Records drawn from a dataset

++++++

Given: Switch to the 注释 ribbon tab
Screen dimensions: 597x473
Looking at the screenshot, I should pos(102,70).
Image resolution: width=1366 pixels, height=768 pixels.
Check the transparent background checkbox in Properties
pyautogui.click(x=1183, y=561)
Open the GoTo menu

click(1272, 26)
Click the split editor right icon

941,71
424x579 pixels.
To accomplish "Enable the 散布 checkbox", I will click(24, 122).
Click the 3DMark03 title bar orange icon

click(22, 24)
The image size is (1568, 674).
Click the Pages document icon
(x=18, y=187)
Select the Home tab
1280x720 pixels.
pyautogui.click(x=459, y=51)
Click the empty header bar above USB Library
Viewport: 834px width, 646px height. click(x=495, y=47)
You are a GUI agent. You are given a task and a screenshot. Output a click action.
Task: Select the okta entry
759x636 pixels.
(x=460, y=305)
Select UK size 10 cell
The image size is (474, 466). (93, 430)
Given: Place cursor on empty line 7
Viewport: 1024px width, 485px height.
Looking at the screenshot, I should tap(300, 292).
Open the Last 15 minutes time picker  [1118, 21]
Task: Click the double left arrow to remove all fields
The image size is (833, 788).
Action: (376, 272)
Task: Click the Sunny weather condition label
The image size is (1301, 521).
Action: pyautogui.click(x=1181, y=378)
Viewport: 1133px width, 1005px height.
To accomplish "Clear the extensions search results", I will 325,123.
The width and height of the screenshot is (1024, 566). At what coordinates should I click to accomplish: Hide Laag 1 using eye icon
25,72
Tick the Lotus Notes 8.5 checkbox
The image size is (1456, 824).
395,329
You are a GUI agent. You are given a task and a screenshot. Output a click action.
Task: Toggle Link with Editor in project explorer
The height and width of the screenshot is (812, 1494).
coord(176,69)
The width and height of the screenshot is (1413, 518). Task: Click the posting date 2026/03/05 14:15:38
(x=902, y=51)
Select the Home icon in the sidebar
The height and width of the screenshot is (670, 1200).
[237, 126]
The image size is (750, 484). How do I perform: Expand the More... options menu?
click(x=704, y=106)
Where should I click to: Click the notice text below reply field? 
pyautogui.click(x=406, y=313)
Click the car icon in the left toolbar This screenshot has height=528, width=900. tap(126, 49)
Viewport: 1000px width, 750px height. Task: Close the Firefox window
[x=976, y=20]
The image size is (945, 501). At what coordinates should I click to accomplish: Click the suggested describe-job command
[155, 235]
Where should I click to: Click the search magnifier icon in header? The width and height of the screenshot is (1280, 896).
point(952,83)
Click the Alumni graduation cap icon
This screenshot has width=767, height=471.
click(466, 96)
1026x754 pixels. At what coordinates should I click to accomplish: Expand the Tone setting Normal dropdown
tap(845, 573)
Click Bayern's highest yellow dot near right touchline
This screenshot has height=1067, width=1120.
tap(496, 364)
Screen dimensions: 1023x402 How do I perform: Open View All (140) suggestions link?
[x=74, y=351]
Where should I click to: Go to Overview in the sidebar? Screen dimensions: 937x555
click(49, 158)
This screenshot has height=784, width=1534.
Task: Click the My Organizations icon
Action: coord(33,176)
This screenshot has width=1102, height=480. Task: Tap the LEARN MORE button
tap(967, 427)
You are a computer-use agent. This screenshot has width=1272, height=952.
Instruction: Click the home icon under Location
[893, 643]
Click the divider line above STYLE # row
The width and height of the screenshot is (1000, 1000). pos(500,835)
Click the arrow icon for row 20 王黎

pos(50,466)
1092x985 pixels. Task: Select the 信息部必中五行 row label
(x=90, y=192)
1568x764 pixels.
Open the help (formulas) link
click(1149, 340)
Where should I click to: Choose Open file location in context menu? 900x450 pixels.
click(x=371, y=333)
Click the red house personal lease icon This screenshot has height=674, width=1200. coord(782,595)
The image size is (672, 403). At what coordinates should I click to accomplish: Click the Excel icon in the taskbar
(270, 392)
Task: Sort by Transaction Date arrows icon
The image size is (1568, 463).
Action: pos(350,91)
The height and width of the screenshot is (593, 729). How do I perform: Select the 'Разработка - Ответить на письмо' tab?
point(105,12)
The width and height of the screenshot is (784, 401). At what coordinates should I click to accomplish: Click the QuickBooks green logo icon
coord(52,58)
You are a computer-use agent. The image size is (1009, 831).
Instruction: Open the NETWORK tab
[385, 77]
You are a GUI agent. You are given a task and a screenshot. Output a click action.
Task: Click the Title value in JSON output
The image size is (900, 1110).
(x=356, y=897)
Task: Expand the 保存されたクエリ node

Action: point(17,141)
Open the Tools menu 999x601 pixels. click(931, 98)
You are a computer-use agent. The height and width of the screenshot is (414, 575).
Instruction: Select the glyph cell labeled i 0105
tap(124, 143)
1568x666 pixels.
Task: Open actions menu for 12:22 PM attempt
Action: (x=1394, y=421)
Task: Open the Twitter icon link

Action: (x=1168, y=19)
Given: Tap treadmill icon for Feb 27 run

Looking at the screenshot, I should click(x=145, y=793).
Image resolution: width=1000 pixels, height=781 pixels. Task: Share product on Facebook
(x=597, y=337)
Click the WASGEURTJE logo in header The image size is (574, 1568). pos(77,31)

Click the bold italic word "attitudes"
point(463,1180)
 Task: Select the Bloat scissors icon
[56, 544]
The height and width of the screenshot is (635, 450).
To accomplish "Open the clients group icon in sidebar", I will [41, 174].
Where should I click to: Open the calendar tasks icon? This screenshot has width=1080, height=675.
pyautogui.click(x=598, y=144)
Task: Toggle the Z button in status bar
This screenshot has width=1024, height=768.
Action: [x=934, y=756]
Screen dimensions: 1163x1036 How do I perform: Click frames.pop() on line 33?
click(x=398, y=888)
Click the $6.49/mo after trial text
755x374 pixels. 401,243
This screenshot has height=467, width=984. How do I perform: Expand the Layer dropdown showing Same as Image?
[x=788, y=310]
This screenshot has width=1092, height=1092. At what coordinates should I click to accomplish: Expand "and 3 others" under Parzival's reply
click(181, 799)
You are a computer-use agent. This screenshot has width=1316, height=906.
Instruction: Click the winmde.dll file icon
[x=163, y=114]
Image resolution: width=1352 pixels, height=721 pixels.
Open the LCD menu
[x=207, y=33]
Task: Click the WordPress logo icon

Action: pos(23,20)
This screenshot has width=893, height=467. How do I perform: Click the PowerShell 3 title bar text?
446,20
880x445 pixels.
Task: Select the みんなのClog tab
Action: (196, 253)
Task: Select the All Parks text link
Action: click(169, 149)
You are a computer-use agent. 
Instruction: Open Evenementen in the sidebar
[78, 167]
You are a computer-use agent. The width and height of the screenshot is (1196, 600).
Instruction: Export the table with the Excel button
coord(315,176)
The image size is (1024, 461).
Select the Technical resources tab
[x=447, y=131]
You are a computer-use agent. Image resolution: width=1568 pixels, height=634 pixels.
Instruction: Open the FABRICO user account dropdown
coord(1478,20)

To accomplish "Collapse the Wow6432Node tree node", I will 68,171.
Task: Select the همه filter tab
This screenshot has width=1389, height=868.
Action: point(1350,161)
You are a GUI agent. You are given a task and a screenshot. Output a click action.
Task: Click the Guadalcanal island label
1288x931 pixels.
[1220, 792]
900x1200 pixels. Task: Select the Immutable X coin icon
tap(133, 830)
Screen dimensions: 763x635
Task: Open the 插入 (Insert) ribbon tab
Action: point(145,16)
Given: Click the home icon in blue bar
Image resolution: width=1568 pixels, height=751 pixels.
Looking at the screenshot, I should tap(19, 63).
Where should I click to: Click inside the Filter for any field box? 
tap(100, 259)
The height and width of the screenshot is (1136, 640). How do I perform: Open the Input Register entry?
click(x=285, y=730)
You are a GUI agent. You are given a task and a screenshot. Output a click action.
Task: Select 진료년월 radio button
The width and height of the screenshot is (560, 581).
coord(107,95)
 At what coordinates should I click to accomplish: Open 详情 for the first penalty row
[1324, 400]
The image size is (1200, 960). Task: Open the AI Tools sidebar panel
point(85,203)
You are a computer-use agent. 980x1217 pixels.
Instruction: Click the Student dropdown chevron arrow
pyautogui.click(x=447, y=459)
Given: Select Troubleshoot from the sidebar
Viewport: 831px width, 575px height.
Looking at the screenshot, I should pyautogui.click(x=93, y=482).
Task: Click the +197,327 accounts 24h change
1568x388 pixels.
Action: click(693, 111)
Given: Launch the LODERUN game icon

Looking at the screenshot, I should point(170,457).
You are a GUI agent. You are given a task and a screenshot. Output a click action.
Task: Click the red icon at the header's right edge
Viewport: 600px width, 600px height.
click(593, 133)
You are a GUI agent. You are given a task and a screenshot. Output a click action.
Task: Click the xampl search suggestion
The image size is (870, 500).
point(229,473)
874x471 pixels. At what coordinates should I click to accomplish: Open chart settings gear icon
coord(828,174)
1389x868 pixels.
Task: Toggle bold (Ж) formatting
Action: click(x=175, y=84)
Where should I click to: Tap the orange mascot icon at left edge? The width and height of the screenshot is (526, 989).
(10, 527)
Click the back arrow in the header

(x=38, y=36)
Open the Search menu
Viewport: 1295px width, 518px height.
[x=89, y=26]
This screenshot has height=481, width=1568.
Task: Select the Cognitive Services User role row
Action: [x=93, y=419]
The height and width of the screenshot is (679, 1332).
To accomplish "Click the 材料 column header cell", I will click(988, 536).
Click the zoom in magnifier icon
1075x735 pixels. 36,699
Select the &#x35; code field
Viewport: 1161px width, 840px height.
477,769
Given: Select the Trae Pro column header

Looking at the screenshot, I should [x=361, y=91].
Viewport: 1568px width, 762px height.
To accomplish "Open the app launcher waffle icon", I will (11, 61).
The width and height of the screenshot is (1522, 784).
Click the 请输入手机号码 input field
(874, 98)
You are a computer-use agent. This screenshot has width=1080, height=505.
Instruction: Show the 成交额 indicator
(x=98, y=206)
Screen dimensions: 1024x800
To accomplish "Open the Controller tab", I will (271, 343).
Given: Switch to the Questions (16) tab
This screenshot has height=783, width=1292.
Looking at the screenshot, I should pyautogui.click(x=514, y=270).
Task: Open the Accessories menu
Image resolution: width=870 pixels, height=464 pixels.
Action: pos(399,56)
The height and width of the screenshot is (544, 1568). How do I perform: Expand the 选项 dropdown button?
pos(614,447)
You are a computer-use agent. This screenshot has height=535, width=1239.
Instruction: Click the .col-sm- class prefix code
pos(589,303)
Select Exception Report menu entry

++++++

:: Your instructions ::
From the first line of the records above to the line that contains "424x579 pixels.", quote each line exactly.

:: Answer space ::
Given: Switch to the 注释 ribbon tab
Screen dimensions: 597x473
Looking at the screenshot, I should pos(102,70).
Image resolution: width=1366 pixels, height=768 pixels.
Check the transparent background checkbox in Properties
pyautogui.click(x=1183, y=561)
Open the GoTo menu

click(1272, 26)
Click the split editor right icon

941,71
424x579 pixels.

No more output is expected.